Amidst her honourary titles and doctorates, I believe that during the "retirement" she enjoyed with her beloved Chandler Davis in Toronto, Canada, Natalie held a Adjunct Professorship of History and Anthropology, and was also Professor of Medieval Studies at the University of Toronto, as well as that of Henry Charles Lea Professor Emeritus at Princeton University. As a friend and colleague over a number of years at Princeton and then Toronto, and in my capacity as the Chair of History at the UofT, I had the honour of attending the Holberg Prize ceremony in Bergen, as well as the Holberg Prize Symposium the day before.

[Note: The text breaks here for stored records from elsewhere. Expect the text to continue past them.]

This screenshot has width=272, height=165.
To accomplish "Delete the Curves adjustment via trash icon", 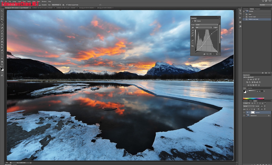I will 217,54.
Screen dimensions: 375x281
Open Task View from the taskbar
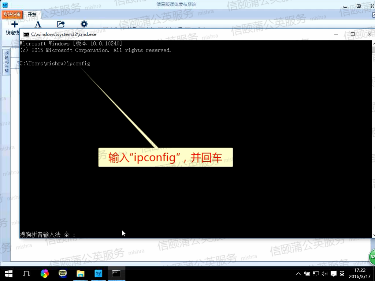[26, 273]
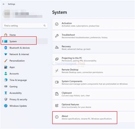Click the Windows Update refresh icon
Screen dimensions: 135x129
[x=6, y=106]
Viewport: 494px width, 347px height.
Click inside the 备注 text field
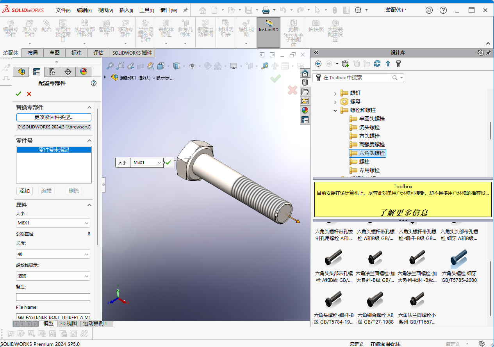(x=53, y=297)
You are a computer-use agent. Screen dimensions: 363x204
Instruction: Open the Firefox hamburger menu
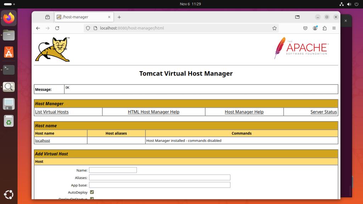[334, 28]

I did not know Natalie Zemon Davis and her investigations nearly so well as many others. But in the wake of her passing, I want to pay a tribute in my own way, and not by discussing all her books and essays, or even by noting her exceptional generosity to me, other colleagues and to students (a good number of the latter my own). I’ll draw instead on my unruly notes from those days in Bergen and just after. Seeking after a little something, to set up an understanding of how excellent a fit Natalie was not only for that particular recognition in Bergen but also for the complex role and privilege she embraced, that of a historical interpreter in her and our time.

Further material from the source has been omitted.